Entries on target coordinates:
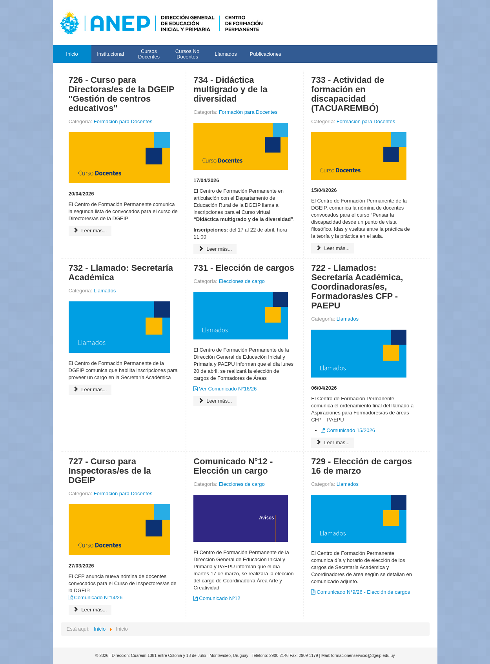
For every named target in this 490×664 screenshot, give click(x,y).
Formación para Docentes (123, 121)
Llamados (226, 54)
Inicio (72, 54)
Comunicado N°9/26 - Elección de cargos (363, 592)
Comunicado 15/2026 (350, 430)
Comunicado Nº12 (219, 598)
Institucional (110, 54)
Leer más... (90, 230)
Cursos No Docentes (187, 54)
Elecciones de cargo (242, 281)
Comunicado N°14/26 (98, 597)
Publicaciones (265, 54)
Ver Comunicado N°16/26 (228, 389)
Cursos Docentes (149, 54)
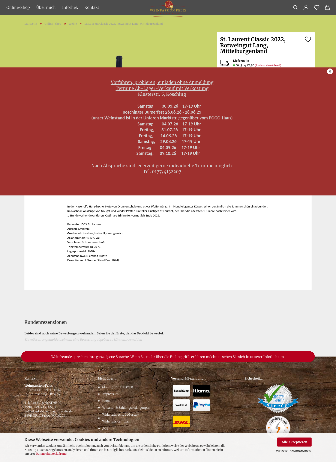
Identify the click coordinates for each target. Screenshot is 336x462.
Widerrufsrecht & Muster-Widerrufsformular (120, 418)
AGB (105, 428)
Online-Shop (18, 7)
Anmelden (134, 340)
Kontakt (91, 7)
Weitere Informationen (293, 451)
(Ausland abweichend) (268, 65)
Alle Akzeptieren (294, 442)
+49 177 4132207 (45, 407)
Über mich (46, 7)
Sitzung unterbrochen (117, 387)
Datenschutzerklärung (51, 454)
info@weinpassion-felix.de (53, 411)
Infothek (70, 7)
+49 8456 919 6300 (48, 403)
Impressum (110, 394)
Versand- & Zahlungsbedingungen (126, 408)
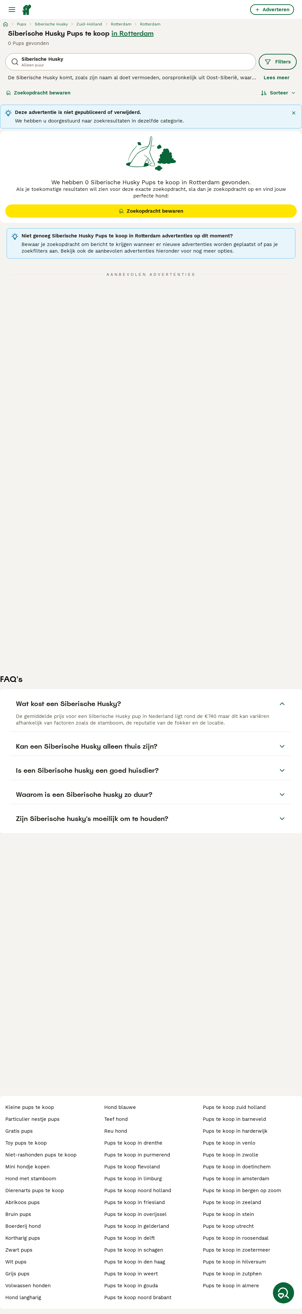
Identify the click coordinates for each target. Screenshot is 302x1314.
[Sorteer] (278, 92)
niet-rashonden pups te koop (40, 1155)
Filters (278, 61)
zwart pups (18, 1250)
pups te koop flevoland (132, 1167)
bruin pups (18, 1214)
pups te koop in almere (231, 1286)
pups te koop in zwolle (230, 1155)
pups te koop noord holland (137, 1190)
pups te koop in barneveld (234, 1119)
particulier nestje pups (32, 1119)
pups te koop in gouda (131, 1286)
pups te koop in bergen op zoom (242, 1190)
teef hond (116, 1119)
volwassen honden (28, 1286)
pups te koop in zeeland (232, 1202)
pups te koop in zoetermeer (236, 1250)
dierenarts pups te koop (34, 1190)
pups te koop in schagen (133, 1250)
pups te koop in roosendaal (236, 1238)
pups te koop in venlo (229, 1143)
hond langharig (23, 1297)
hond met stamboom (30, 1179)
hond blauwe (120, 1107)
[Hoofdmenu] (12, 9)
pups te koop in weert (131, 1274)
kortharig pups (22, 1238)
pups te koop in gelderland (136, 1226)
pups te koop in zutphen (232, 1274)
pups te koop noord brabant (137, 1297)
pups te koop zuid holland (234, 1107)
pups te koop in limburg (133, 1179)
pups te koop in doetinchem (237, 1167)
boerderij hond (23, 1226)
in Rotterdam (132, 33)
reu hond (115, 1131)
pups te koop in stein (228, 1214)
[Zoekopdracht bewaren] (283, 1292)
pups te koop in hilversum (234, 1262)
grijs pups (17, 1274)
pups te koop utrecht (228, 1226)
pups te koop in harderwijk (235, 1131)
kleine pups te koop (29, 1107)
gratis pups (19, 1131)
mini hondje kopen (27, 1167)
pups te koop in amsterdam (236, 1179)
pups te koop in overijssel (135, 1214)
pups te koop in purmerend (137, 1155)
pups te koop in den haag (134, 1262)
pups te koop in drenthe (133, 1143)
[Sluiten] (293, 113)
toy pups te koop (26, 1143)
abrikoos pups (22, 1202)
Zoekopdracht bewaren (38, 93)
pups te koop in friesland (134, 1202)
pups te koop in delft (129, 1238)
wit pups (15, 1262)
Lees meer (276, 78)
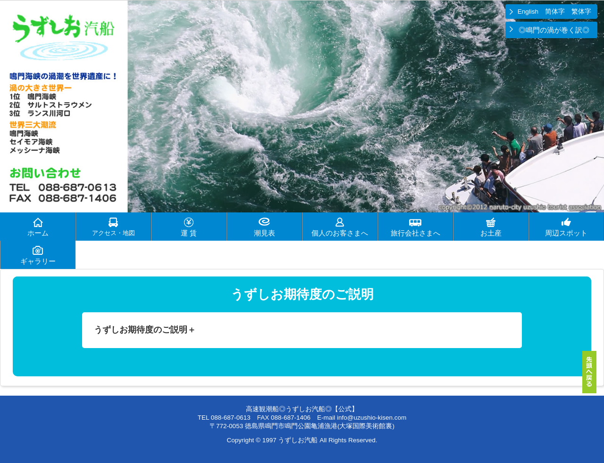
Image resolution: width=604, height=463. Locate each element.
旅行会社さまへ (415, 233)
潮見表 (264, 233)
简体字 (555, 11)
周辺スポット (566, 233)
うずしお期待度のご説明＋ (145, 329)
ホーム (38, 233)
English (528, 11)
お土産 (491, 233)
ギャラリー (38, 261)
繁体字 (581, 11)
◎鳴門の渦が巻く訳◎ (555, 30)
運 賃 (189, 233)
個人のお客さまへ (339, 233)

- _THE REQUEST_: Rewrite all of the items above, changing every "Identify" to "Determine" and keeping the rest the same. Leave the pictures out.

- _SOLUTION TO THIS TASK_:
For every named target in this 490×664 screenshot, give click(x,y).
Formación para Docentes (123, 121)
Llamados (226, 54)
Inicio (72, 54)
Comunicado N°9/26 - Elección de cargos (363, 592)
Comunicado 15/2026 (350, 430)
Comunicado Nº12 (219, 598)
Institucional (110, 54)
Leer más... (90, 230)
Cursos No Docentes (187, 54)
Elecciones de cargo (242, 281)
Comunicado N°14/26 (98, 597)
Publicaciones (265, 54)
Ver Comunicado N°16/26 (228, 389)
Cursos Docentes (149, 54)
Determine the click coordinates for each target. Screenshot is 336x462.
Widerrufsrecht & Muster-Widerrufsformular (120, 418)
AGB (105, 428)
Online-Shop (18, 7)
Anmelden (134, 340)
Kontakt (91, 7)
Weitere Informationen (293, 451)
(Ausland abweichend) (268, 65)
Alle Akzeptieren (294, 442)
+49 177 4132207 (45, 407)
Über mich (46, 7)
Sitzung unterbrochen (117, 387)
Datenschutzerklärung (51, 454)
info@weinpassion-felix.de (53, 411)
Infothek (70, 7)
+49 8456 919 6300 (48, 403)
Impressum (110, 394)
Versand- & Zahlungsbedingungen (126, 408)
Determine the click coordinates for each target. Screenshot is 302x1314.
[Sorteer] (278, 92)
niet-rashonden pups te koop (40, 1155)
Filters (278, 61)
zwart pups (18, 1250)
pups te koop flevoland (132, 1167)
bruin pups (18, 1214)
pups te koop in almere (231, 1286)
pups te koop in zwolle (230, 1155)
pups te koop noord holland (137, 1190)
pups te koop in barneveld (234, 1119)
particulier nestje pups (32, 1119)
pups te koop in gouda (131, 1286)
pups te koop in bergen op zoom (242, 1190)
teef hond (116, 1119)
volwassen honden (28, 1286)
pups te koop in zeeland (232, 1202)
pups te koop in zoetermeer (236, 1250)
dierenarts pups te koop (34, 1190)
pups te koop in schagen (133, 1250)
pups te koop in roosendaal (236, 1238)
pups te koop in venlo (229, 1143)
hond langharig (23, 1297)
hond met stamboom (30, 1179)
hond blauwe (120, 1107)
[Hoofdmenu] (12, 9)
pups te koop in weert (131, 1274)
kortharig pups (22, 1238)
pups te koop in gelderland (136, 1226)
pups te koop in zutphen (232, 1274)
pups te koop noord brabant (137, 1297)
pups te koop zuid holland (234, 1107)
pups te koop in limburg (133, 1179)
pups te koop in doetinchem (237, 1167)
boerderij hond (23, 1226)
in Rotterdam (132, 33)
reu hond (115, 1131)
pups te koop in stein (228, 1214)
[Zoekopdracht bewaren] (283, 1292)
pups te koop in hilversum (234, 1262)
grijs pups (17, 1274)
pups te koop utrecht (228, 1226)
pups te koop in harderwijk (235, 1131)
kleine pups te koop (29, 1107)
gratis pups (19, 1131)
mini hondje kopen (27, 1167)
pups te koop in amsterdam (236, 1179)
pups te koop in overijssel (135, 1214)
pups te koop in purmerend (137, 1155)
pups te koop in den haag (134, 1262)
pups te koop in drenthe (133, 1143)
[Sluiten] (293, 113)
toy pups te koop (26, 1143)
abrikoos pups (22, 1202)
Zoekopdracht bewaren (38, 93)
pups te koop in friesland (134, 1202)
pups te koop in delft (129, 1238)
wit pups (15, 1262)
Lees meer (276, 78)
Image resolution: width=604, height=463. Locate each element.
旅行会社さまへ (415, 233)
潮見表 (264, 233)
简体字 (555, 11)
周辺スポット (566, 233)
うずしお期待度のご説明＋ (145, 329)
ホーム (38, 233)
English (528, 11)
お土産 (491, 233)
ギャラリー (38, 261)
繁体字 (581, 11)
◎鳴門の渦が巻く訳◎ (555, 30)
運 賃 (189, 233)
個人のお客さまへ (339, 233)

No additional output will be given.